“Donne Chiesa mondo” parla della povertà al femminile

Che cosa significa povertà? Il povero è qualcuno da aiutare o un esempio da seguire? Parte da questi interrogativi la riflessione di Alessandra Smerilli sul nuovo numero di “ Donne Chiesa mondo”.

Nel mese in cui cade – il 13 novembre – la VI Giornata mondiale dei poveri, la rivista dell’Osservatore romano ha voluto affrontare la questione – quantomai attuale – dalla prospettiva femminile. Povere si può essere per scelta, per ribellione alla schiavitù del mercato e del consumo, per inseguire un’idea altra di felicità. È questa la povertà di Chiara, ben raccontata nell’articolo di Giuseppe Perta, studioso di storia medievale. In un’età “maschia” – scrive –, ritagliò per sé e per le consorelle uno spazio di libertà ed emancipazione, sintetizzato nella “Regola”, la prima scritta da mano di donna, della più grande congregazione di religiose al mondo, raccontata dalla superiora Françoise Petit nell’intervista di Marie-Lucile Kubacki. La povertà di suor Veronica Maria, all’anagrafe Emanuela Fittante, descritta da Gloria Satta. Promettente ballerina di flamenco, ha lasciato tutto per fondare la comunità religiosa delle Piccole suore di Gesù e di Maria, caratterizzata dalla pratica della povertà radicale per evangelizzare le persone attraverso l’azione itinerante. C’è, però, anche una povertà che significa negazione dei propri diritti, abbruttimento, schiavitù. È il risultato «dell’economia che uccide», per parafrasare papa Francesco, come ricorda nel suo articolo Luigino Bruni, pronta a scartare gli uomini e soprattutto le donne. Già le donne. Come sottolinea suor Smerilli, religiosa, segretaria del Dicastero per il Servizio dello sviluppo umano integrale e economista di fama, «neanche la miseria livella i generi».

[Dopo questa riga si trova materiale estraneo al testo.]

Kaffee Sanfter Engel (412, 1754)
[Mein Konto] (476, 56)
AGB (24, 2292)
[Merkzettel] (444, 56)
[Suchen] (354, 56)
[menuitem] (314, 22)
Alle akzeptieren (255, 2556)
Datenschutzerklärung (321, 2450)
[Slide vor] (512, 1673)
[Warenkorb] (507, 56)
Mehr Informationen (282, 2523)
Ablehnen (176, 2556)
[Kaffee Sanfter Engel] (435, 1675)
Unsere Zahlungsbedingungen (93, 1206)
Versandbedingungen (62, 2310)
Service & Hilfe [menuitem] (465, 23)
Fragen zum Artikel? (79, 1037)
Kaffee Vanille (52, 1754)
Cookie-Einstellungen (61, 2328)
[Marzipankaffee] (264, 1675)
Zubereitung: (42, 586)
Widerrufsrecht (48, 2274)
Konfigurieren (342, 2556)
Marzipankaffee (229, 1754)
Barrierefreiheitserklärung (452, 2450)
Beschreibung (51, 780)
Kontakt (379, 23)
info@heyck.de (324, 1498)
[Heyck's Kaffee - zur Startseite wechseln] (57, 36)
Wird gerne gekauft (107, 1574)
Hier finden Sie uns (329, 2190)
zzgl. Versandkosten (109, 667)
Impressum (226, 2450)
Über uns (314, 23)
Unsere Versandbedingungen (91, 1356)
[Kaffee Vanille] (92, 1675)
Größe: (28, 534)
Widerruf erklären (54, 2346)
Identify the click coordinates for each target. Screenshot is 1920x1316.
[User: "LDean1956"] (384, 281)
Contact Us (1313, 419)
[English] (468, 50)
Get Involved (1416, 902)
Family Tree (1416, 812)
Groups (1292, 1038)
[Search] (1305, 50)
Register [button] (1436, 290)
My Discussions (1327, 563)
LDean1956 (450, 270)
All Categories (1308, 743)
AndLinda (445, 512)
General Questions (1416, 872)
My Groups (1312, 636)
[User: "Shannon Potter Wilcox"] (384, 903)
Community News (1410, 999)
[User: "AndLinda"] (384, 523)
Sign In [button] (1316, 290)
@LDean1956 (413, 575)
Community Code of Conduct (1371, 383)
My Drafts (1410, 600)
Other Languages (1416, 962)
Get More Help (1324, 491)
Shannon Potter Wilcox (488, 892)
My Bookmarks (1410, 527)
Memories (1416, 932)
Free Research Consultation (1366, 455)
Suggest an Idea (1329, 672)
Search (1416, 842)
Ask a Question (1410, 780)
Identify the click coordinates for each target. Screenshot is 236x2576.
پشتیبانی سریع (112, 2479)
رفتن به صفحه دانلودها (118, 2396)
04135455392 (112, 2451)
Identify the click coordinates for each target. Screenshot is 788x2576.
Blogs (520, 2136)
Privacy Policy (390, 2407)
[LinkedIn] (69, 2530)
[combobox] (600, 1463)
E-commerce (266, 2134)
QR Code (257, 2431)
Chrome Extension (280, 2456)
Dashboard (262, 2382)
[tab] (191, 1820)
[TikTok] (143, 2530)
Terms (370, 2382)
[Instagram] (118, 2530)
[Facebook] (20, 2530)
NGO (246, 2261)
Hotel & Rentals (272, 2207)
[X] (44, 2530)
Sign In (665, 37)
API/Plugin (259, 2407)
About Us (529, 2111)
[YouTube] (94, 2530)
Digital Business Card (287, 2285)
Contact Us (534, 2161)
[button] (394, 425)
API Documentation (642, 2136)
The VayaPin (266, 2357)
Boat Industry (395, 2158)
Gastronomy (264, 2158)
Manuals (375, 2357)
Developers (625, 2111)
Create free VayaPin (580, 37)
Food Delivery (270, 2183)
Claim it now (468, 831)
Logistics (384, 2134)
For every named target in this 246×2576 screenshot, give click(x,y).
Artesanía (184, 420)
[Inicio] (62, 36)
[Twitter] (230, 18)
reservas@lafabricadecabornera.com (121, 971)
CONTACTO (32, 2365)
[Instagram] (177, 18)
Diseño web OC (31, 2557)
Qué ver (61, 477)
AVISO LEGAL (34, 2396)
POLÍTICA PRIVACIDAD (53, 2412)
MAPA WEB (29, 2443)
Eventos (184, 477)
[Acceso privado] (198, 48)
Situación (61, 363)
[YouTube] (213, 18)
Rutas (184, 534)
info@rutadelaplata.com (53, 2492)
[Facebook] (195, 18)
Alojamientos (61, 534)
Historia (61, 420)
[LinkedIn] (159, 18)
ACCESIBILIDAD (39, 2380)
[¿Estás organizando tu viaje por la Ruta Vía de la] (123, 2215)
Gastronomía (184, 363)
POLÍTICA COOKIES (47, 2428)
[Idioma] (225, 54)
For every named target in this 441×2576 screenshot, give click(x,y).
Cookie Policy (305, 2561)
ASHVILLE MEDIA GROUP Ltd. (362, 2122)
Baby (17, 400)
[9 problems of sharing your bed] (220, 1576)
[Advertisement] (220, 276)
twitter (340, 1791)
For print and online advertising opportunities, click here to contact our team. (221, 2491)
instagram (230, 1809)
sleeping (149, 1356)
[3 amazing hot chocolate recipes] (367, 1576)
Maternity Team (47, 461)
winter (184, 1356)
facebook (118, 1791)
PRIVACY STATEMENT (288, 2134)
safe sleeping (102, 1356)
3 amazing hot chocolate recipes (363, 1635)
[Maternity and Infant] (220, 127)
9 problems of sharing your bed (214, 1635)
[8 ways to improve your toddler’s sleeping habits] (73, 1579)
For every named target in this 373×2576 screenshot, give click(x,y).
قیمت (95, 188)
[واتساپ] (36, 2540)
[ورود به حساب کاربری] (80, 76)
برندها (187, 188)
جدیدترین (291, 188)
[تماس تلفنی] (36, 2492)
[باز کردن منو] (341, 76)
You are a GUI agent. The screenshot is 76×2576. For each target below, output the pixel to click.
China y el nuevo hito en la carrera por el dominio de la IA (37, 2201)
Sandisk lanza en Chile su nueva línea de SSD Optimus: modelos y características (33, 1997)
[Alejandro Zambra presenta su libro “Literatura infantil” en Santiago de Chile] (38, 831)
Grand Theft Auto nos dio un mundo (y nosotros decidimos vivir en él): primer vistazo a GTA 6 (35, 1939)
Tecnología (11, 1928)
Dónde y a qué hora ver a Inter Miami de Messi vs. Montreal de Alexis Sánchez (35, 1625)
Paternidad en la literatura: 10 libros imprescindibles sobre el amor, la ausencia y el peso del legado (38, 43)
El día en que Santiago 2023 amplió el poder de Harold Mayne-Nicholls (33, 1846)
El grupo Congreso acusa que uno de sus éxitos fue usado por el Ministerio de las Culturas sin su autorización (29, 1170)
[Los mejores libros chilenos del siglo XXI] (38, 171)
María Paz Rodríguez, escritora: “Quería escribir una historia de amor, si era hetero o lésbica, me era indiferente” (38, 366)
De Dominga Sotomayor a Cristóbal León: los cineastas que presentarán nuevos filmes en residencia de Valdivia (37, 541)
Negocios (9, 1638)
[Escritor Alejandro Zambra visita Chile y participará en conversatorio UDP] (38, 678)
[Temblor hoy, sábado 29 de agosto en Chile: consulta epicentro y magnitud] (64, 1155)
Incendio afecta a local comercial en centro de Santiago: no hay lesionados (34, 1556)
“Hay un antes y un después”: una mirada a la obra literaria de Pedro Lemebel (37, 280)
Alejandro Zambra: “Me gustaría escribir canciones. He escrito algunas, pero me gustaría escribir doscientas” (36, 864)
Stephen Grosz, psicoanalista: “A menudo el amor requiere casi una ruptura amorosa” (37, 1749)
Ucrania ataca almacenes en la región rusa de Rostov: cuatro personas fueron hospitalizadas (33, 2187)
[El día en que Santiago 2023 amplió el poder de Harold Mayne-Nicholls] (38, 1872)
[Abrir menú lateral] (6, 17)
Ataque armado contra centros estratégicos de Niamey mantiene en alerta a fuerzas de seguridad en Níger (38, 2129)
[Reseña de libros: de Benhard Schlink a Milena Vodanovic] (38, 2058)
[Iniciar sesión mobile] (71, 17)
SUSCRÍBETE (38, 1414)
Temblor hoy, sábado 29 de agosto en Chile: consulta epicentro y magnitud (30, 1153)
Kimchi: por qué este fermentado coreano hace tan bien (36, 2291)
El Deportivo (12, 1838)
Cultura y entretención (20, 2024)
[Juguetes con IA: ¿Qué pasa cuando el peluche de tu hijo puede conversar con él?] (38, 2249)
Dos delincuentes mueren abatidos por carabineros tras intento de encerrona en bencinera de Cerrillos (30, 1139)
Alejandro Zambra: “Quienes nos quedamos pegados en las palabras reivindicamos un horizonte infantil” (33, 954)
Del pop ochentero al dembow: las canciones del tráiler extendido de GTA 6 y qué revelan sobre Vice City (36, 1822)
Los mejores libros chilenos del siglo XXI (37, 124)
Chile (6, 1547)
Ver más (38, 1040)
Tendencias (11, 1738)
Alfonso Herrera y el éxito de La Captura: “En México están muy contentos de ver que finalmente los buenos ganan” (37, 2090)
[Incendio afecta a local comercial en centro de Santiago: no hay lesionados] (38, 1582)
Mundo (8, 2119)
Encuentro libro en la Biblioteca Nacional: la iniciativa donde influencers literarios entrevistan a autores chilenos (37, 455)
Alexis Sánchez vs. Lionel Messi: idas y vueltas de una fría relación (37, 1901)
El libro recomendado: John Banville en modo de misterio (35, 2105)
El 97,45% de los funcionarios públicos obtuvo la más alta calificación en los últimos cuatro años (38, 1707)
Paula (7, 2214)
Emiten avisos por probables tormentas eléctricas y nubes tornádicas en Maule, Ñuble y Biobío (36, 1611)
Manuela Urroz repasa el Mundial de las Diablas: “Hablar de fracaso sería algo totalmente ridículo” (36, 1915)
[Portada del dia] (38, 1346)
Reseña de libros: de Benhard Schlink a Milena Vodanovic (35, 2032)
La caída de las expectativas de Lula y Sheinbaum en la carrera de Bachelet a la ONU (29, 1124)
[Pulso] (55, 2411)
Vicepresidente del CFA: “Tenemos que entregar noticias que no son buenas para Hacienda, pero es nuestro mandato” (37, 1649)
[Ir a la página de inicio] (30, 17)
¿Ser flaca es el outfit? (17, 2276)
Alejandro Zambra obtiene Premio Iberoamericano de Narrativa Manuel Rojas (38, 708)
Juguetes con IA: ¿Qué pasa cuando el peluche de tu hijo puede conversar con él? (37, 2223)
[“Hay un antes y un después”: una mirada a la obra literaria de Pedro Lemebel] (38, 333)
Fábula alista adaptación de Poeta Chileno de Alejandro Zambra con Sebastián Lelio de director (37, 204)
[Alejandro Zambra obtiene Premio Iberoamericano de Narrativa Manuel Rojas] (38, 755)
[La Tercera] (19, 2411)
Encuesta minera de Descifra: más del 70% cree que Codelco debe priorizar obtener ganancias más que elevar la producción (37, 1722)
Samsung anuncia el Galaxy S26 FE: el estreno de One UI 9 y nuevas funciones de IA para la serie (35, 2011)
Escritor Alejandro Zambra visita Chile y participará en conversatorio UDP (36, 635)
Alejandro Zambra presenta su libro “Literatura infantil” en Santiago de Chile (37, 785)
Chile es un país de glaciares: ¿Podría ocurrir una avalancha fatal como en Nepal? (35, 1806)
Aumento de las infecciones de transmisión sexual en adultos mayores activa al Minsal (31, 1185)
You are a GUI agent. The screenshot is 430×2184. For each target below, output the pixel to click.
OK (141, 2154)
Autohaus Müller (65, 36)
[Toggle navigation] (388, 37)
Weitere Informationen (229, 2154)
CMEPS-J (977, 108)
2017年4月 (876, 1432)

Da questa povertà fuggono le centroamericane accolte e aiutate a Tapachula, in Messico attraverso la danza – come dice Antonella Mariani – dalla comboniana Pompea Cornacchia. La rivista si interroga anche su quale profilo anno le povere attuali “nella” e “per la Chiesa”. E lo fa facendo riflettere sul tema teologi, vescovi, sacerdoti, religiose, attiviste. Dalle testimonianze, risulta innegabile una indigenza specifica di genere, con indicatori diversi da quelli strettamente monetari, che è fatta di emarginazione, solitudine, esclusione, relazioni distorte di potere, diseguaglianza. Ci sono tante povertà femminili. Qualche volta invisibili.